Une étude réalisée auprès
d'entrepreneurs canadiens a montré que la rédaction du business
plan fait perdre énormément de temps aux créateurs
d'entreprises et surtout aux jeunes. En moyenne, les jeunes de 18 à 24
ans mettent 141 jours pour le faire et ceux de 25 à 35 ans 98 jours
contre 35 jours pour les entrepreneurs qui ont au-delà de 35 ans
(Borges, Filion, et Simard, 2010). Ce temps perdu pourrait être
utilisé à d'autres activités allant dans le sens de la
création proprement dite. La rédaction d'un plan d'affaires dans
un processus de création est contre-productive.
En plus de cette considération, aucun organisme d'appui
à l'entrepreneuriat ne décide de financer un projet
entrepreneurial en se basant uniquement sur la présentation d'un
business plan par le porteur de projet.

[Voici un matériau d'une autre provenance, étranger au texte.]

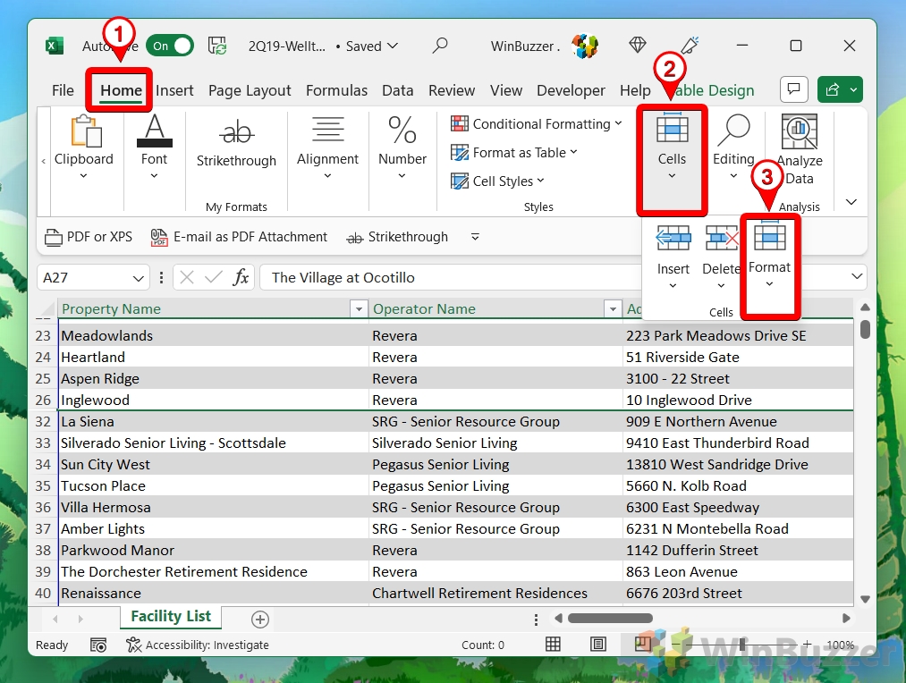The width and height of the screenshot is (906, 683).
Task: Toggle the AutoSave switch off
Action: (x=170, y=46)
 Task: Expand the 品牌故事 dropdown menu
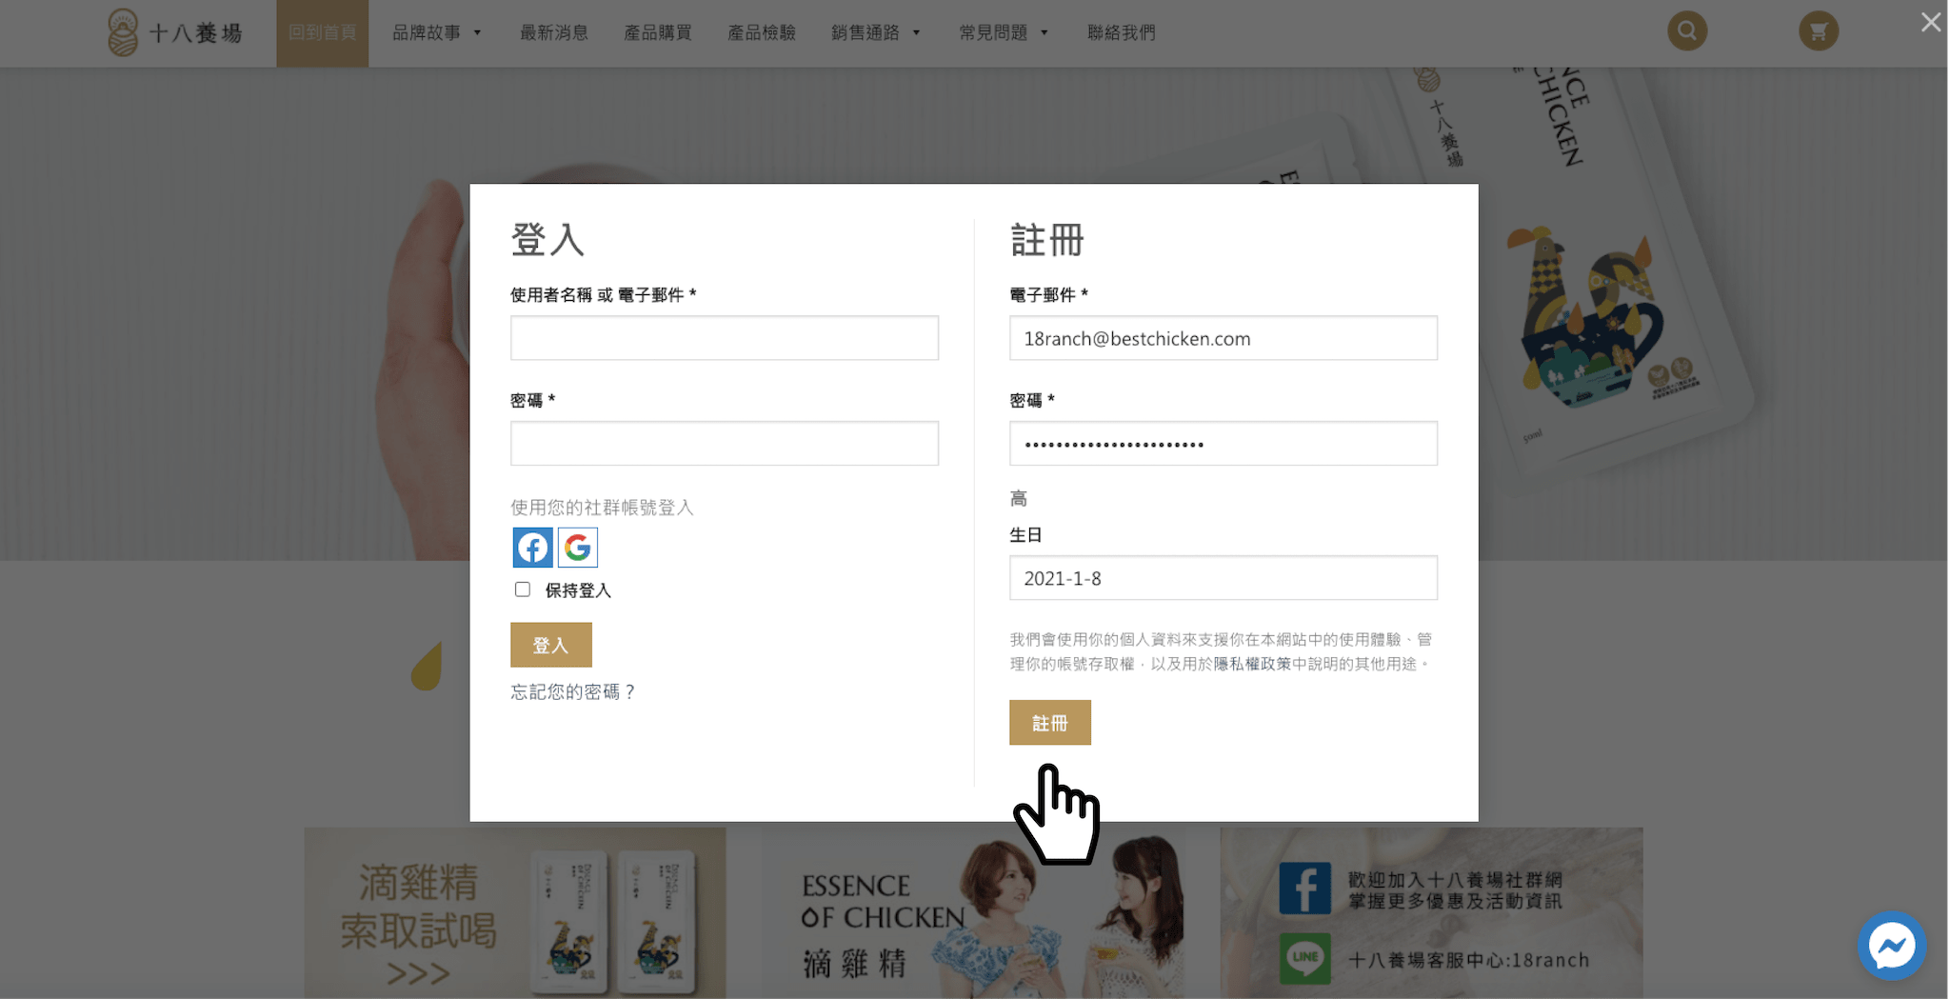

Le business plan leur sert souvent de
filtre car il démontre la capacité du porteur de projet à
structurer ses idées en y mettant une certaine cohérence.Mais
rien n'indique qu'un bon structurant d'idées soit de facto à
même de s'adapter aux opportunités et aux conditions changeantes
du monde de l'entrepreneuriat (Cohen et Ananou, 2007).
Une autre analyse est le fait que la logique du business plan
est étrangère au milieu entrepreneurial (Filion, Ananou, et
Schmitt, 2012). C'est une transposition de la logique de la planification qui
n'a normalement rien à avoir avec le processus de création
d'entreprises. Il constitue un facteur qui retarde les entrepreneurs dans la
mise en place de leur projet et constitue un obstacle à leur
désir d'entreprendre (Chirita, Masson, et Ananou, 2012).
La logique de rationalisation qui se cache derrière le
business plan est propre à la gestion des entreprises. Cette logique
s'oppose ou du moins est différente de la logique entrepreneuriale qui
ressort de l'émotionnel. Les caractéristiques que des chercheurs
associent souvent aux entrepreneurs sont plutôt d'ordre émotionnel
que rationnel.
Le courage, la créativité, l'innovation,
l'intuition, la persévérance, etc. sont des traits de
caractère qui ne relèvent pas de la sphère de la
rationalité (Filion, Ananou, et Schmitt, 2012). Créer une
entreprise est un acte de géniteur et non d'éleveur. Un
géniteur crée et un éleveur gère. Le gestionnaire
est celui qui a plus besoin de cette rationalité. Le business plan
relève de la gestion et non de la création d'entreprises(Ananou,
2016).
Pour Siomy (2016), la logique rationnelle met un faussé
entre l'individu et la création d'entreprises. Les entrepreneurs sont
conscients d'une chose : la possibilité de perdre. Cette
sensibilité à la perte diffère selon que l'individu soit
plus rationnel ou émotionnel. Les rationnels ont une sensibilité
élevée à la perte tandis que les émotionnels en ont
une moins élevée. Plus le quotient rationnel d'un individu est
élevé, moins il désire se lancer dans l'entrepreneuriat
(activité comportant une part de risque). Plus son quotient
émotionnel l'emporte sur le rationnel, plus s'accroit son désir
d'entreprendre.
Une dernière analyse est que le plan d'affaires est un
outil qui fait de la création d'entreprises un processus linéaire
et par conséquent manquant de flexibilité. Se proposant faire une
prévision des dépenses et des recettes financières, il
prétend rationnaliser le futur en se basant sur des informations qui
découlent du passé et du présent. Cependant, le futur est
caractérisé par l'incertitude. Des mutations peuvent se produire
et affectées les prévisions. Dans de telles conditions, ces
prévisions tombent à l'eau (Filion, Ananou, et Schmitt, 2012).